- Born: October 13, 1951 (age 74) Portland, Connecticut, US
- Occupations: Car restorer; Television personality; Concours judge; Author;
- Spouse: Laurie Carini ​(m. 1980)​
- Children: 2
- Website: waynecarini.com

= Wayne Carini =

American car restorer and TV personality

Wayne Carini (born October 13, 1951) is an American car restorer and TV personality. Carini starred in the Chasing Classic Cars TV series that began in 2008, was last produced in 2021, but continues to air on the Motor Trend channel.

== Early life ==
Carini was born in Portland, Connecticut. He is the son of Robert Carini who owned a collision repair and auto restoration business in Glastonbury, Connecticut. He eventually owned half of the business, inheriting the balance after his father's death.

== Career ==
Carini started his career in his father's shop while still in grade school, working together on classics including Duesenbergs, Lincolns, Packards, and Ford Model As. He owns three companies including F40 Motorsports (a dealership specializing in the sale of vintage and classic automobiles), Continental Auto Ltd. (a collision repair shop focusing on high-end and exotic cars), and Carini Carozzeria (a restoration shop for vintage and classic automobiles). Carini has assisted celebrities like David Letterman and Ivan Lendl find and purchase classic cars.

Carini has served as grand marshall and judge at numerous concours events around the world including serving as grand marshal at the Klingberg Vintage Motorcar Festival that supports the Klingberg Family Centers, a nonprofit agency that provides help to children and families dealing with abuse, neglect, family dynamic problems, and mental health issues.

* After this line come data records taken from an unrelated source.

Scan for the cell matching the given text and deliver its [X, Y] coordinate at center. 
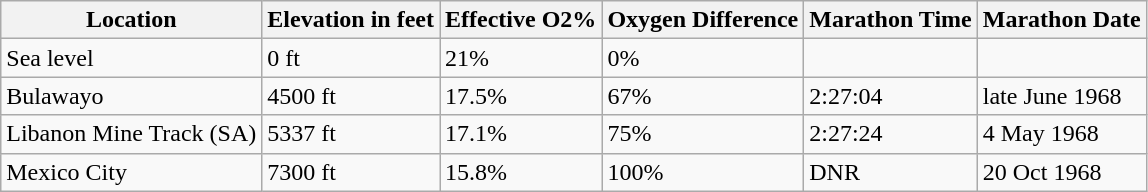
Oxygen Difference [703, 20]
17.1% [521, 134]
2:27:24 [891, 134]
7300 ft [351, 172]
Marathon Time [891, 20]
Elevation in feet [351, 20]
late June 1968 [1062, 96]
4 May 1968 [1062, 134]
5337 ft [351, 134]
Location [132, 20]
2:27:04 [891, 96]
DNR [891, 172]
0% [703, 58]
Effective O2% [521, 20]
20 Oct 1968 [1062, 172]
Sea level [132, 58]
100% [703, 172]
Marathon Date [1062, 20]
Bulawayo [132, 96]
15.8% [521, 172]
21% [521, 58]
0 ft [351, 58]
Libanon Mine Track (SA) [132, 134]
67% [703, 96]
4500 ft [351, 96]
17.5% [521, 96]
Mexico City [132, 172]
75% [703, 134]
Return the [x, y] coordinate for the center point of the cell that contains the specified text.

He has appeared in the TV show My Classic Car and in the reality TV series Overhaulin' and Auction Kings.

Carini is the coauthor of the book Wayne Carini's Guide to Affordable Classics, author of the book, Wayne Carini: Steering through Life where he "looks back at a lifetime pursuing his automotive passions", and from 2022 through 2024, had a podcast, Talking Classic Cars with Wayne Carini and Jay Ward, that had a 5 out of 5 rating.

He is on the board of directors at CW Resources, a company that employs "all people including persons with disabilities, veterans, wounded warriors, and the economically disadvantaged".

=== Chasing Classic Cars ===

Carini's lifelong occupation of finding vintage cars and restoring them was noticed by Jim Astrausky, the chief executive of Essex Television Group. Astrausky approached Carini to host a television show about Carini's occupation. The show is on the Motor Trend channel, first airing in 2008 and last produced in 2021, but repeats continue to air on the channel. The show was the most-watched car-related program in the United States, Russia, and Japan.

== Personal life ==
Carini has been married since 1980 to Laurie Carini,and is the father of two daughters, one of whom had challenges with autism from an early age. Carini and his family contribute to charities including those that provide support for, and research regarding, children and adults with autism. His support includes such organizations such as Autism Speaks and Special Olympics.